▶ [Exercise requirements]:
Check each line of the listing below for the string "Share", and copy the ones that have it.

▶ [Extracted material]:

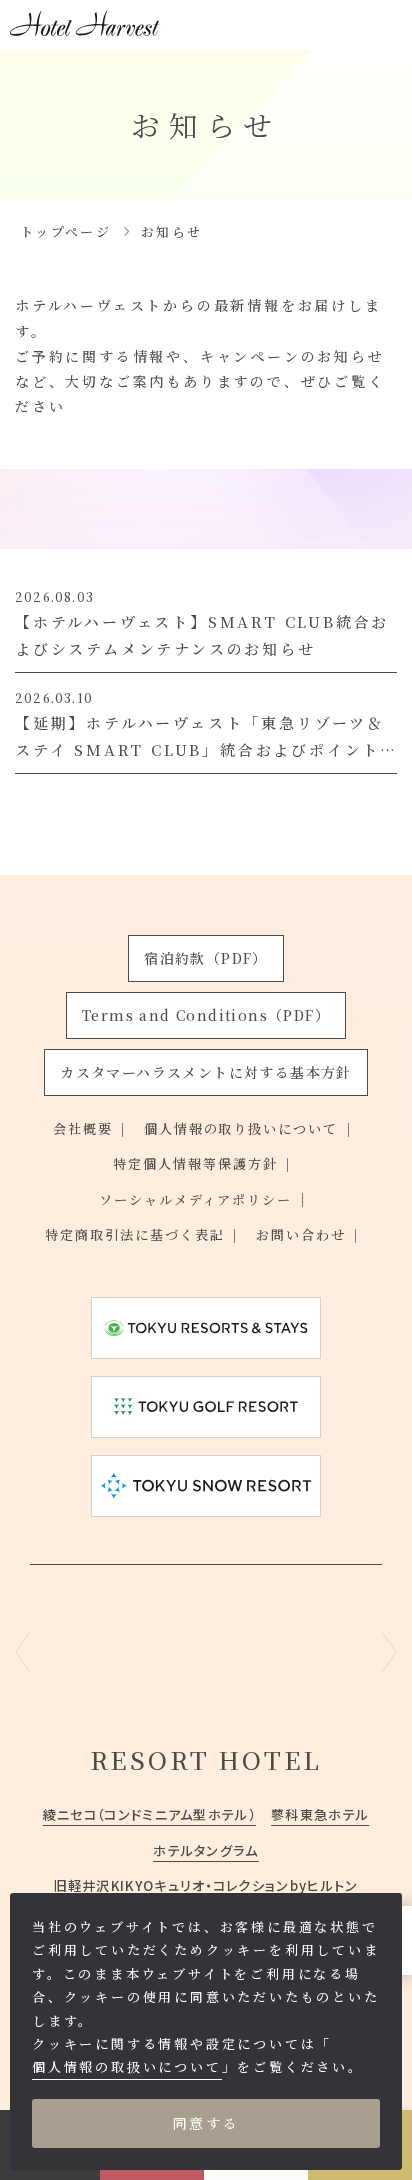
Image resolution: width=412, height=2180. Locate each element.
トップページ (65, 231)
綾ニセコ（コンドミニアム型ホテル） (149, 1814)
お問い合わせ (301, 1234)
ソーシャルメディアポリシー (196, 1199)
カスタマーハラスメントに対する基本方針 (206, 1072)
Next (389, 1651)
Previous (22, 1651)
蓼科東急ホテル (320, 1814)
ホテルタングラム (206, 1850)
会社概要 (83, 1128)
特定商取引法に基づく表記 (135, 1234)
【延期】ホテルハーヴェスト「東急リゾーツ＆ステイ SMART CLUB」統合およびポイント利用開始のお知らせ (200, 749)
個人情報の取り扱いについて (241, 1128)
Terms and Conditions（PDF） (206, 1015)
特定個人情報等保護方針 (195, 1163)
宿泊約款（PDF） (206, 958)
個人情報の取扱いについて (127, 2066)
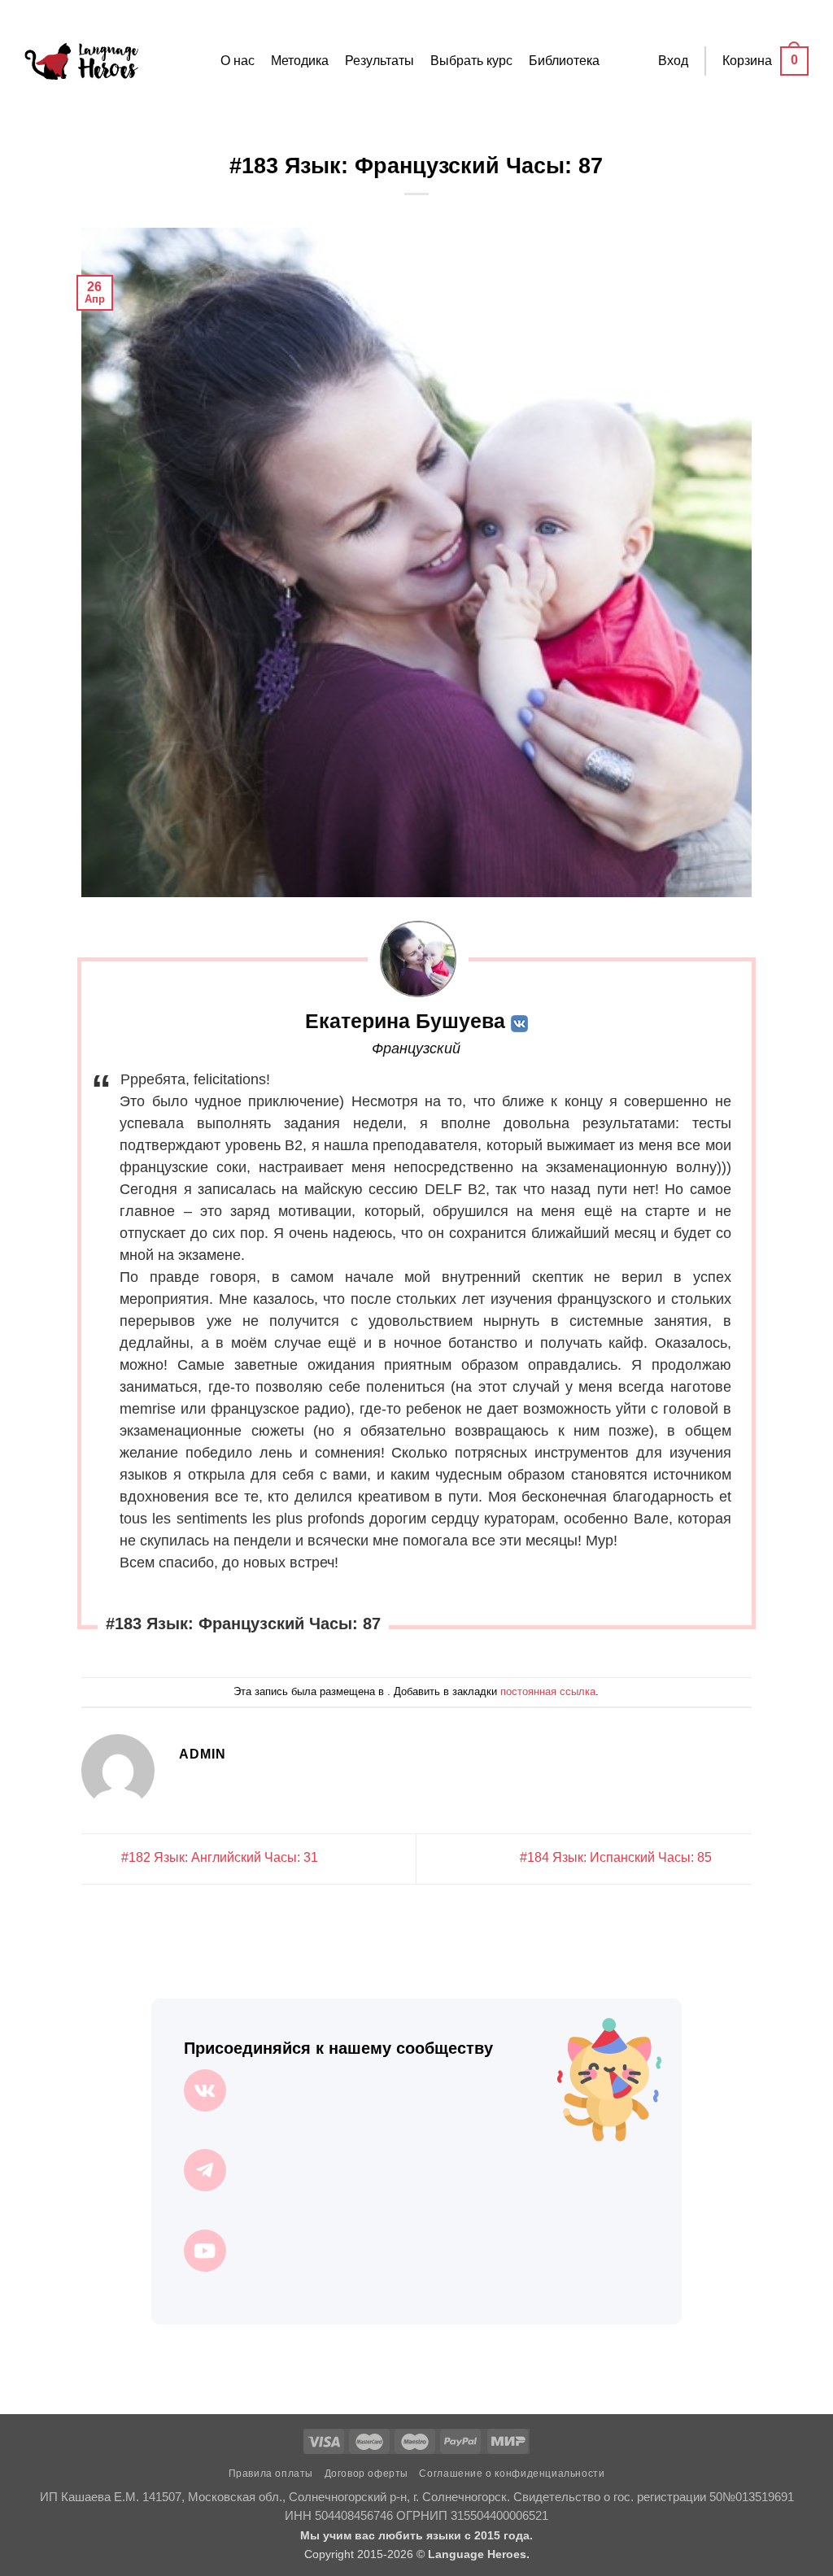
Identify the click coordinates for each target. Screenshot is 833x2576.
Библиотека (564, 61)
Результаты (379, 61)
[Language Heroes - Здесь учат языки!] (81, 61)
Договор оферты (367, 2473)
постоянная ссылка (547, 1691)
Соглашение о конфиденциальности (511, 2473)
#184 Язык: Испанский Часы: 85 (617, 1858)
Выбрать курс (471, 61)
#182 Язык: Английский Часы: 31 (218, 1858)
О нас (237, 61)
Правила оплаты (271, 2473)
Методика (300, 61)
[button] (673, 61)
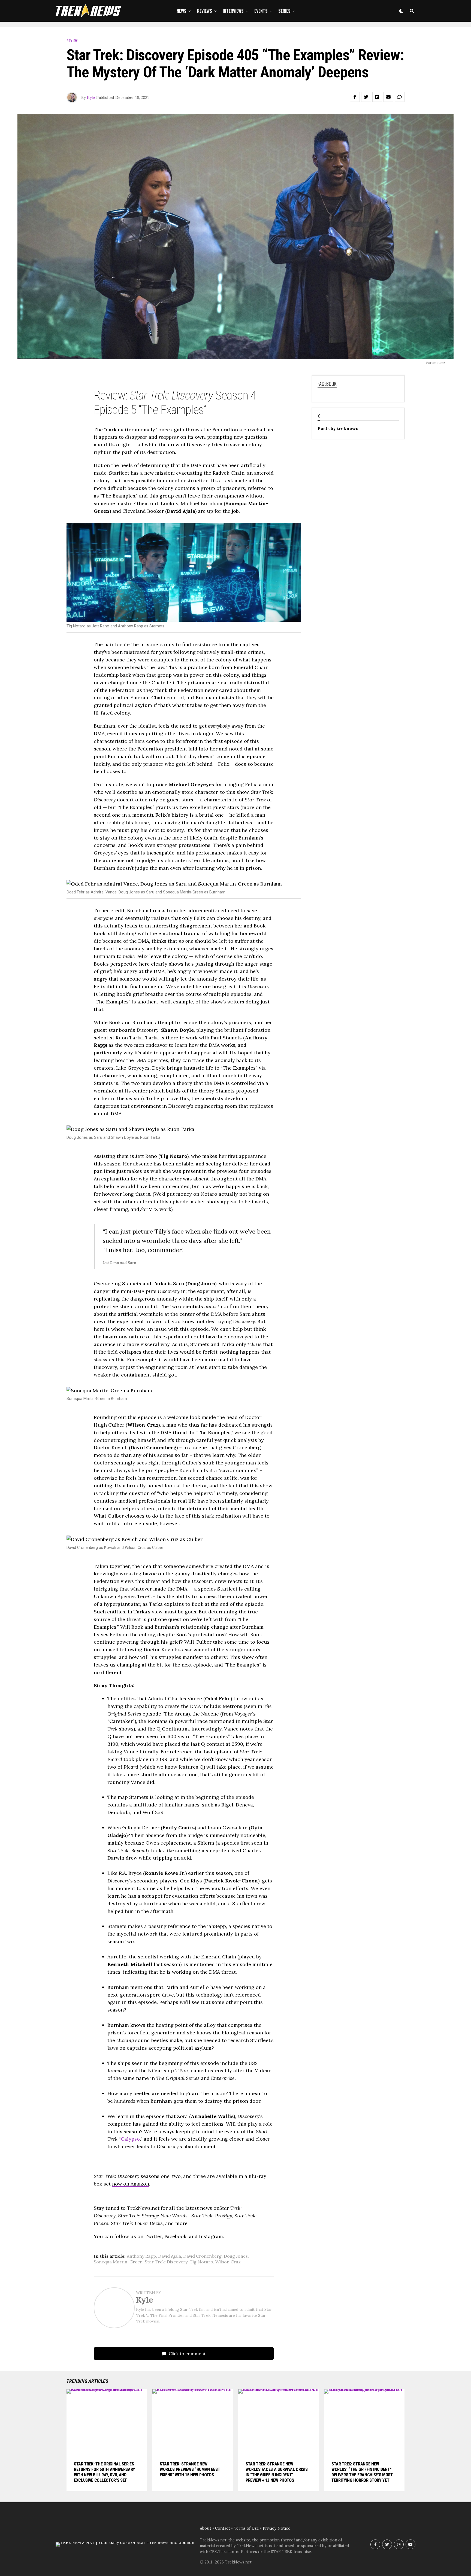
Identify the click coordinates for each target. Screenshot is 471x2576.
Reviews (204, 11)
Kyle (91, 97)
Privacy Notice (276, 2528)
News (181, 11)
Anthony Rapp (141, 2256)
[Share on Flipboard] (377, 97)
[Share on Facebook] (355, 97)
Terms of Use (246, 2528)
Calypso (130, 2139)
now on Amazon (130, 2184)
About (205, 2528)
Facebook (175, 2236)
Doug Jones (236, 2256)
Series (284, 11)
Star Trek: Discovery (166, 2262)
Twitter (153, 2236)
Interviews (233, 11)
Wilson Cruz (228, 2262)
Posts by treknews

▶ [Response for this exercise]:
[Share on Flipboard] (377, 97)
[Share on Facebook] (355, 97)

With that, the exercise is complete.